PROBLEM TO SOLVE
Pick every line from the data that holds the word "checkbox".

(Pixel coordinate grounding data)
# # # # # # #
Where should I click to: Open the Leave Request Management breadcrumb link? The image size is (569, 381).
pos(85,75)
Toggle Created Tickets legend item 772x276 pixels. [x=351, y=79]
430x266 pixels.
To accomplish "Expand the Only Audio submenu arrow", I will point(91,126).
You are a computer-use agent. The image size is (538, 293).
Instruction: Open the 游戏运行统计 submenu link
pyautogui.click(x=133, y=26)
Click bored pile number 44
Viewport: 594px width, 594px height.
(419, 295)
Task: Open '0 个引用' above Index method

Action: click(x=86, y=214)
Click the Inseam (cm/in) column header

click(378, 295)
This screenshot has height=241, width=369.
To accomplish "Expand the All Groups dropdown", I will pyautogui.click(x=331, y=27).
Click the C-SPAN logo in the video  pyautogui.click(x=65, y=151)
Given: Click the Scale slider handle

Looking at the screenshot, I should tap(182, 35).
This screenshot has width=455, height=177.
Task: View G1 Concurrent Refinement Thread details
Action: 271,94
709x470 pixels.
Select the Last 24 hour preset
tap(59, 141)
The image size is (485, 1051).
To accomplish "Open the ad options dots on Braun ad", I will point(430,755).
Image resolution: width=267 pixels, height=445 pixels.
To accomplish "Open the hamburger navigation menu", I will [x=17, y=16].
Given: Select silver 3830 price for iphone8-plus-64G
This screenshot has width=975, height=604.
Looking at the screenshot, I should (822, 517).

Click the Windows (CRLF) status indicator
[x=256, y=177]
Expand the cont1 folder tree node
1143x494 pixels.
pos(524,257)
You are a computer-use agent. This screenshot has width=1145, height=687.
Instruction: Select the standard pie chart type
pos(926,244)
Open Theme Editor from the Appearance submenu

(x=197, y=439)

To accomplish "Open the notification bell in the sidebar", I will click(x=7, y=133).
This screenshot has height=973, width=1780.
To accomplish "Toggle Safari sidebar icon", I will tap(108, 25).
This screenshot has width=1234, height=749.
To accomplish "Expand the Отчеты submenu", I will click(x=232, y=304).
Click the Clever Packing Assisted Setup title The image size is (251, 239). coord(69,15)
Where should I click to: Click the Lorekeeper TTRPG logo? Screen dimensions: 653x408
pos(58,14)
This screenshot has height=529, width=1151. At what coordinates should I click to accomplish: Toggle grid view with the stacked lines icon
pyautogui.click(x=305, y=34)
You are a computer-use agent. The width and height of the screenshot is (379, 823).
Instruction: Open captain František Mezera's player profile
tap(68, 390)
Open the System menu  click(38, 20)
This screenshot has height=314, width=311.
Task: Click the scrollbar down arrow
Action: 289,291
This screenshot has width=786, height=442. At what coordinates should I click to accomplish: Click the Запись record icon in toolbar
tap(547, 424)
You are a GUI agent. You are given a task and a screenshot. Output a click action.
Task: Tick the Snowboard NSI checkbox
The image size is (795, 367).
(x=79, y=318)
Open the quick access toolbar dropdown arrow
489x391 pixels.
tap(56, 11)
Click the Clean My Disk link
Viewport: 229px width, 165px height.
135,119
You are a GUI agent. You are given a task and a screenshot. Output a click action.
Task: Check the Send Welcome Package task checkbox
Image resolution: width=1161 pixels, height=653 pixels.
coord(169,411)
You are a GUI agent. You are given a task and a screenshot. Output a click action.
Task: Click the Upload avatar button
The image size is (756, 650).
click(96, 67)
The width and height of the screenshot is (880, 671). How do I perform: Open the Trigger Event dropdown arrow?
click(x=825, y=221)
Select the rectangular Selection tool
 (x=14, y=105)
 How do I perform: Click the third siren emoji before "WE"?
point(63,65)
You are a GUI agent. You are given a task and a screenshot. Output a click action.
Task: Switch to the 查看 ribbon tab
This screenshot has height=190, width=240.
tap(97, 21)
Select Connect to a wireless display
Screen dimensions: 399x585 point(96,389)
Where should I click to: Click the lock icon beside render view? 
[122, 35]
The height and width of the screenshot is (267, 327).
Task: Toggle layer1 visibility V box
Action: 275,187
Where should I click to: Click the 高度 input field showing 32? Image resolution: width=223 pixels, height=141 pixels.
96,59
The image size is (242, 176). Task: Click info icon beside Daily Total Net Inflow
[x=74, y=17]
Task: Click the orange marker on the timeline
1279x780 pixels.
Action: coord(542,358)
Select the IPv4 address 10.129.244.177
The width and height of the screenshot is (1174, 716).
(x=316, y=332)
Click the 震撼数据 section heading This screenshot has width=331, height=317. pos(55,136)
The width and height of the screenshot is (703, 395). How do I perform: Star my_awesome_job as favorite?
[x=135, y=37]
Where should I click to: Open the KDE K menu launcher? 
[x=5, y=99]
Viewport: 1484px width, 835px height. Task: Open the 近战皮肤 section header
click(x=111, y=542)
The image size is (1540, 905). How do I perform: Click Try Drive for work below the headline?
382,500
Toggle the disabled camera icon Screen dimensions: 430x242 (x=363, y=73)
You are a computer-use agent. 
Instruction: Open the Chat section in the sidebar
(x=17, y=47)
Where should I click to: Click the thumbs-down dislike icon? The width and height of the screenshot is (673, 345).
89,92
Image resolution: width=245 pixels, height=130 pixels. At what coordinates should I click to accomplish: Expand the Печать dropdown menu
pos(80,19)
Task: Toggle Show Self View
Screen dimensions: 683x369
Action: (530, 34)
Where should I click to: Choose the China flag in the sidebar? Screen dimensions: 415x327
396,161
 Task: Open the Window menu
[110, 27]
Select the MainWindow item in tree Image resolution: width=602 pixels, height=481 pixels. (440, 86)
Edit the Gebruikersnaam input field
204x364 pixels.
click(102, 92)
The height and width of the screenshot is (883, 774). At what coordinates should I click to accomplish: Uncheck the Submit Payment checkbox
# # # # # # #
YOUR RESPONSE
Task: Tick the Snowboard NSI checkbox
Task: Check the Send Welcome Package task checkbox
The height and width of the screenshot is (883, 774). At what coordinates should I click to accomplish: Uncheck the Submit Payment checkbox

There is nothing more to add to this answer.